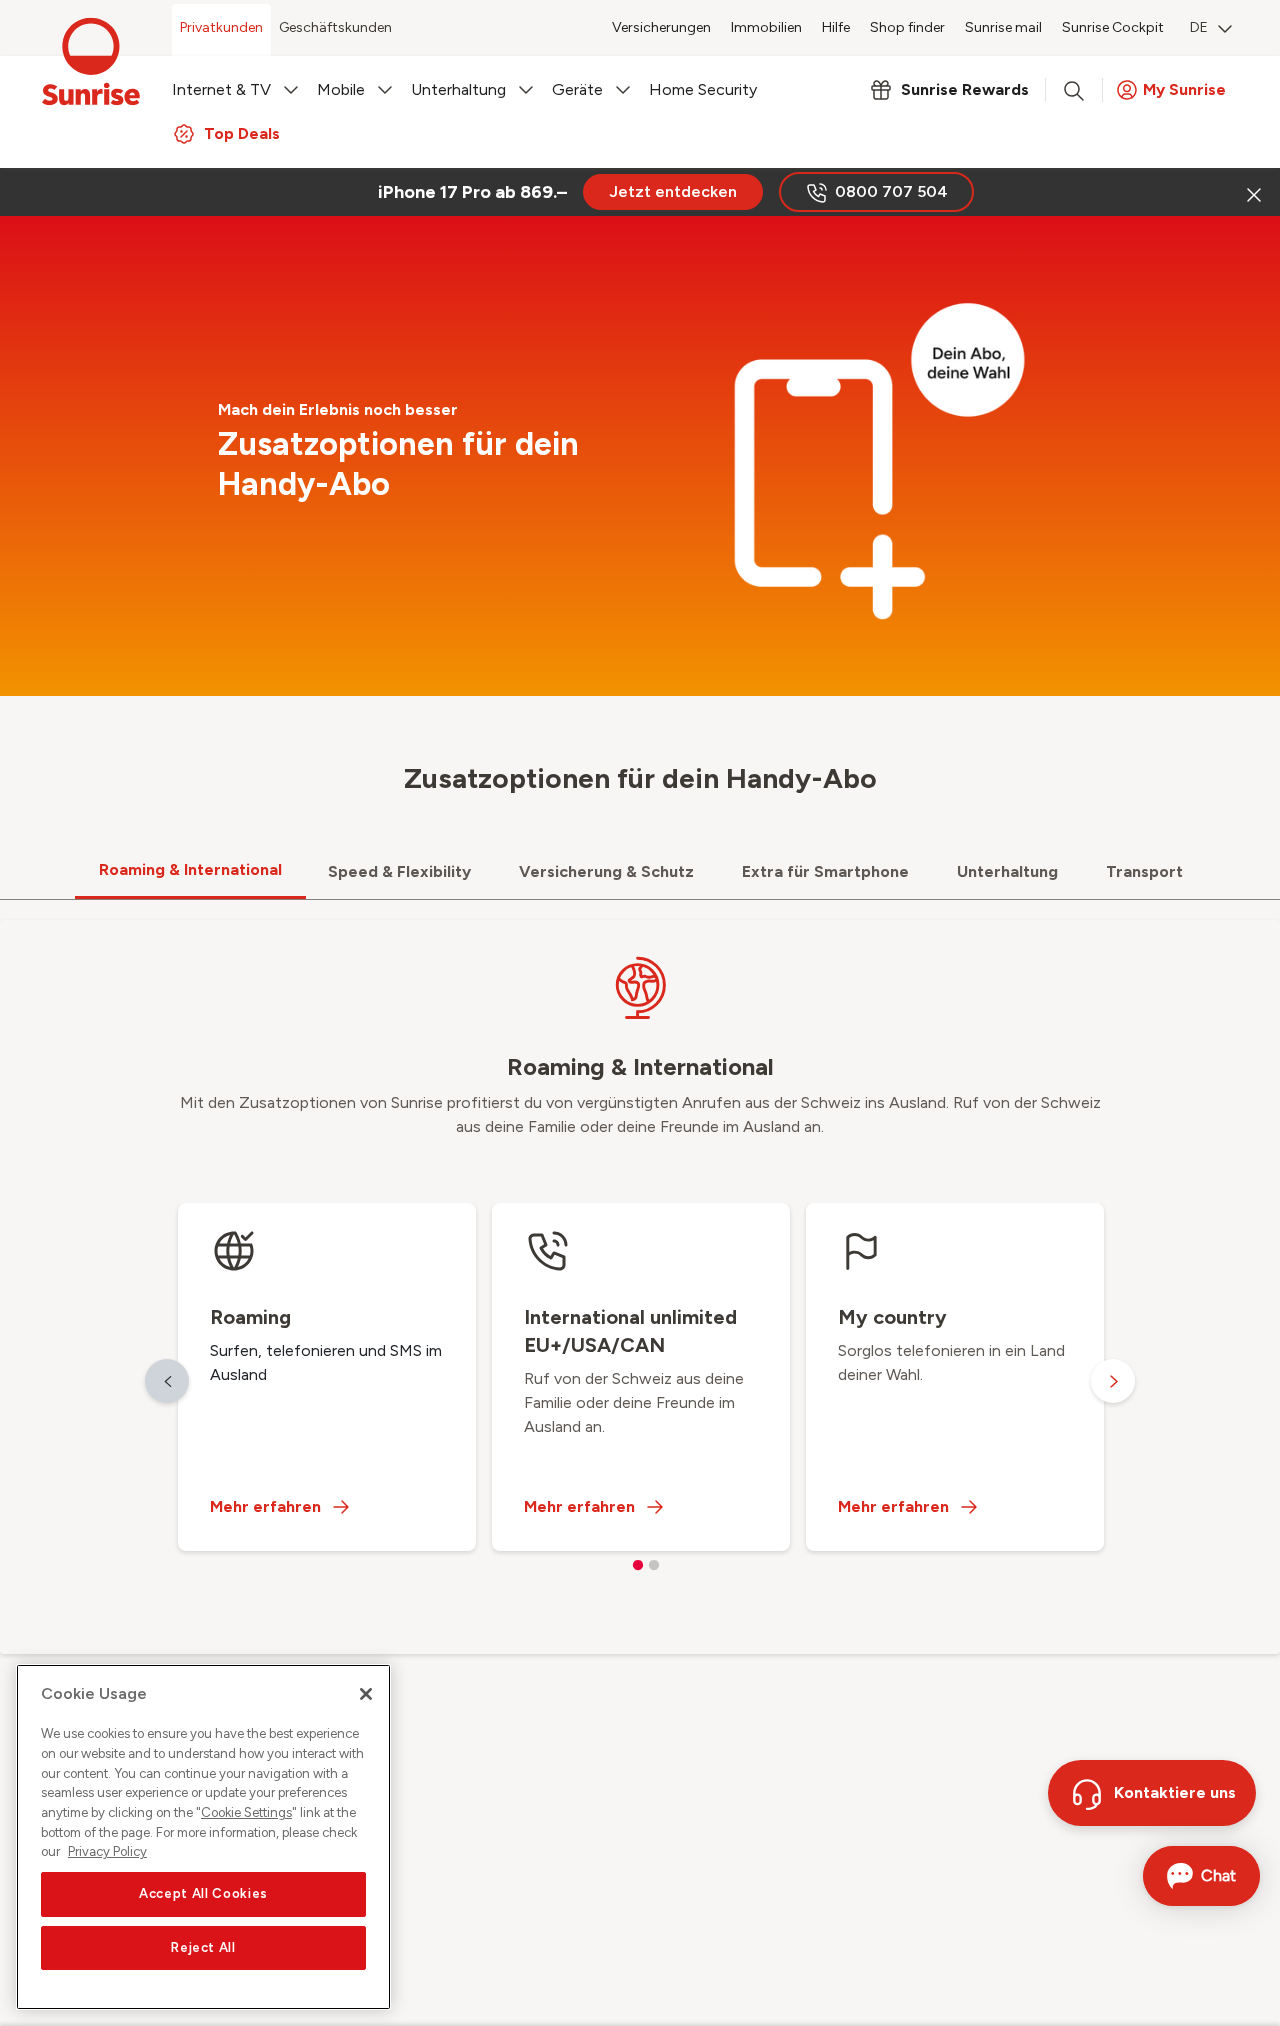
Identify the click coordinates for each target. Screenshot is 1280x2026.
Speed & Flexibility (399, 871)
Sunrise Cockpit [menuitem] (1113, 27)
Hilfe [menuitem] (836, 27)
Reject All (203, 1947)
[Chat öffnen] (1201, 1876)
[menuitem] (1211, 30)
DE (1199, 27)
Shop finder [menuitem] (907, 27)
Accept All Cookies (203, 1893)
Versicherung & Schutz (606, 871)
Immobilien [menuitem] (766, 27)
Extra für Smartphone (825, 871)
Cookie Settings (246, 1812)
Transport (1144, 871)
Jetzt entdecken (673, 191)
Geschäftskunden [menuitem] (335, 27)
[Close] (366, 1694)
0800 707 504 (891, 191)
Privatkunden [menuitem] (221, 27)
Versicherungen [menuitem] (661, 27)
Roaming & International (190, 869)
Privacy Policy (107, 1851)
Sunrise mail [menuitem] (1003, 27)
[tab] (190, 871)
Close (1252, 192)
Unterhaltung (1007, 871)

PROMPT
Repeat the records word for word. Any picture in them should be left out.

EXPECTED ANSWER
Identify the click coordinates for each target. Screenshot is 1280x2026.
Speed & Flexibility (399, 871)
Sunrise Cockpit [menuitem] (1113, 27)
Hilfe [menuitem] (836, 27)
Reject All (203, 1947)
[Chat öffnen] (1201, 1876)
[menuitem] (1211, 30)
DE (1199, 27)
Shop finder [menuitem] (907, 27)
Accept All Cookies (203, 1893)
Versicherung & Schutz (606, 871)
Immobilien [menuitem] (766, 27)
Extra für Smartphone (825, 871)
Cookie Settings (246, 1812)
Transport (1144, 871)
Jetzt entdecken (673, 191)
Geschäftskunden [menuitem] (335, 27)
[Close] (366, 1694)
0800 707 504 (891, 191)
Privatkunden [menuitem] (221, 27)
Versicherungen [menuitem] (661, 27)
Roaming & International (190, 869)
Privacy Policy (107, 1851)
Sunrise mail [menuitem] (1003, 27)
[tab] (190, 871)
Close (1252, 192)
Unterhaltung (1007, 871)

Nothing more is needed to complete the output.